La reciente decisión del Consejo de Estado de suspender provisionalmente el decreto que permitía el traslado de afiliados desde fondos privados hacia Colpensiones ha abierto un nuevo frente de debate en el país. El Gobierno, a través del ministro del Interior, Armando Benedetti, no solo criticó la medida, sino que advirtió que sus efectos podrían profundizar las desigualdades dentro del sistema pensional colombiano.
Según el pronunciamiento oficial, la suspensión deja en una situación de incertidumbre a cerca de 120.000 ciudadanos que ya habían solicitado trasladar sus ahorros al régimen público, ejerciendo un derecho contemplado en la ley . Para el Ejecutivo, no se trata únicamente de un trámite administrativo detenido, sino de una decisión que impacta directamente la libertad de elección de los afiliados.
Benedetti fue enfático en su crítica: impedir el traslado de estos recursos equivale, en la práctica, a beneficiar a los sectores con mayor poder económico.

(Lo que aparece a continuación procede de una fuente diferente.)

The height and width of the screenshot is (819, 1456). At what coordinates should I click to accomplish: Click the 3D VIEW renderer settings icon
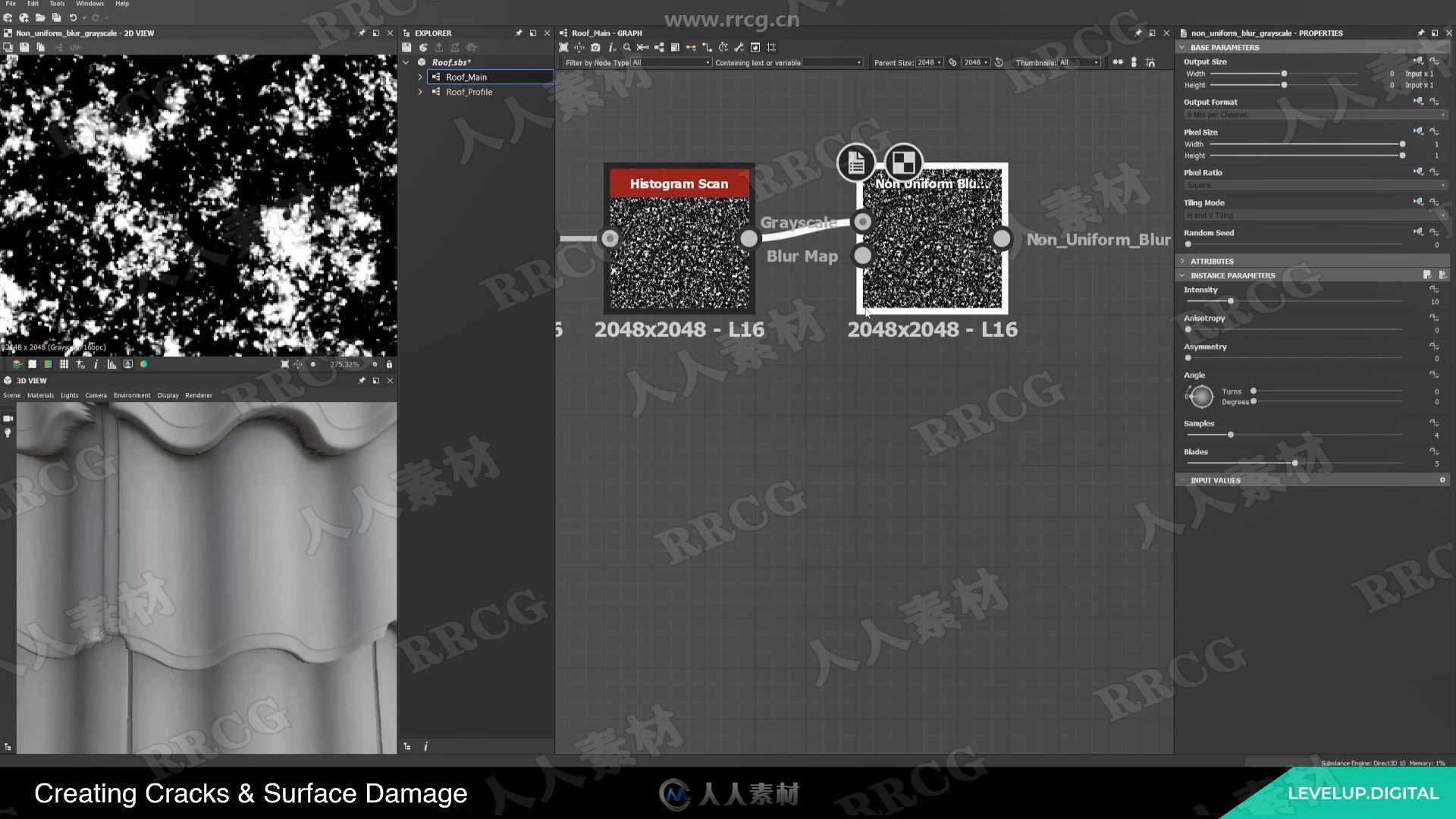pyautogui.click(x=198, y=395)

Desde su perspectiva, los fondos privados mantienen el control de capitales que pertenecen a los trabajadores, limitando su capacidad de decidir sobre su propio futuro pensional.
El trasfondo de la controversia va más allá de un decreto. Se inscribe en la discusión estructural sobre el modelo pensional colombiano, históricamente dividido entre un régimen público solidario y un sistema privado basado en ahorro individual. Para el Gobierno, la reforma en curso busca precisamente corregir esas brechas, ampliando el acceso a una pensión digna y reduciendo las inequidades.
Sin embargo, la intervención del Consejo de Estado introduce un freno temporal a esa hoja de ruta. La suspensión, aunque provisional, plantea interrogantes sobre la seguridad jurídica de las reformas y el alcance de las decisiones individuales dentro del sistema.
El ministro también advirtió que esta medida no solo limita derechos, sino que genera dudas sobre el destino de los recursos ya comprometidos por los afiliados. En ese sentido, el Gobierno anunció que analizará acciones jurídicas para defender el decreto en el trámite de fondo del proceso .
El debate, en todo caso, apenas comienza. Mientras el alto tribunal evalúa la legalidad de la norma, miles de ciudadanos permanecen en un limbo pensional que evidencia una tensión mayor: la disputa entre el modelo de mercado y la intervención estatal en la garantía de derechos sociales.